> [Selected text]
I'm regretting this already, but I'm committing to spending 3 days a week doing laps around the Rose Bowl at 240 watts (tempo pace) for an hour using various bikes and wheelsets. The goal is to get 5-10 samples of each configuration as a baseline. From there, I have a few more ideas which I'll discuss later. I'll put together a spreadsheet in Google Docs and update this thread as I go.

There's others on here who have done similar tests, and I think it'd be useful to post that information in a single thread.

For my testing:

Course:
3.1 mile loop. West side is a climb and east side is a negative grade. 112ft of elevation per lap.
https://www.strava.com/segments/12466587

Testing Constants:
Position: Hoods
Bottles: Front bottle, rear will have fred can with tire
Clothing: Kask Protone Helmet, Rapha Core Jersey (uggh...poor choice...may switch to pro team if it doesn't skew results), Rapha Pro Team Bibs, Giro Empire Shoes
Powermeter: I'll move the Quarq from bike to bike to get consistent results.

Equipment to be tested:
Bikes: Fuji Altamira, Cervelo R5ca and Scott Foil 2016
Wheelsets: Shimano RS11 (box section), Reynolds 32's, Reynolds RZRs, Zipp 404's
Tires: Veloflex Carbon, Veloflex Record, Vittoria Evo Pave 27mm and Vittoria G+ 23mm tubulars.

Resources
Air Density Calculator by Steve Gribble
Power Models by CyclingPowerLab
Golden Cheetah

Day 1: Fuji Altamira with Reynolds Thirty-Two's and Vittoria Evo Pave 27mm Tubulars
Tire Pressure: 70F/70R
Beginning Temp: 78*F
Ending Temp: 84*F
Wind: 0-3mph SW (flag was half value which seems to be more than the recorded weather's 0-3
Avg HR: 152 bpm
Avg Speed: 21.8
Distance Covered: 21.8mi
Estimated CdA: 0.3687
Ride Data (Strava)

> [Source material]

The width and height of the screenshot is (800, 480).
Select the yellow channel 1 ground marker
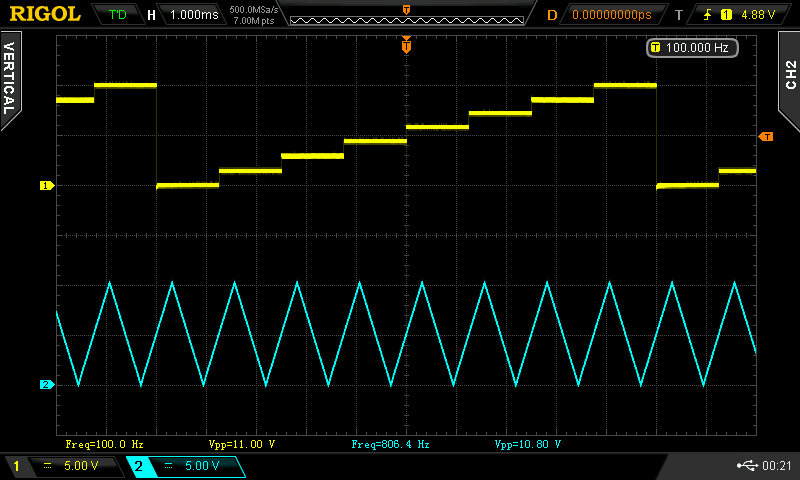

> [Set tasks]
1. List every tire named under "Equipment to be tested" in the cycling test post.
2. From the cycling test post, return the passage starting at "I'm regretting this" and ending at "elevation per lap.".

> [Answers to the exercise]
1.
- Veloflex Carbon
- Veloflex Record
- Vittoria Evo Pave 27mm
- Vittoria G+ 23mm tubulars

2.
I'm regretting this already, but I'm committing to spending 3 days a week doing laps around the Rose Bowl at 240 watts (tempo pace) for an hour using various bikes and wheelsets. The goal is to get 5-10 samples of each configuration as a baseline. From there, I have a few more ideas which I'll discuss later. I'll put together a spreadsheet in Google Docs and update this thread as I go.

There's others on here who have done similar tests, and I think it'd be useful to post that information in a single thread.

For my testing:

Course:
3.1 mile loop. West side is a climb and east side is a negative grade. 112ft of elevation per lap.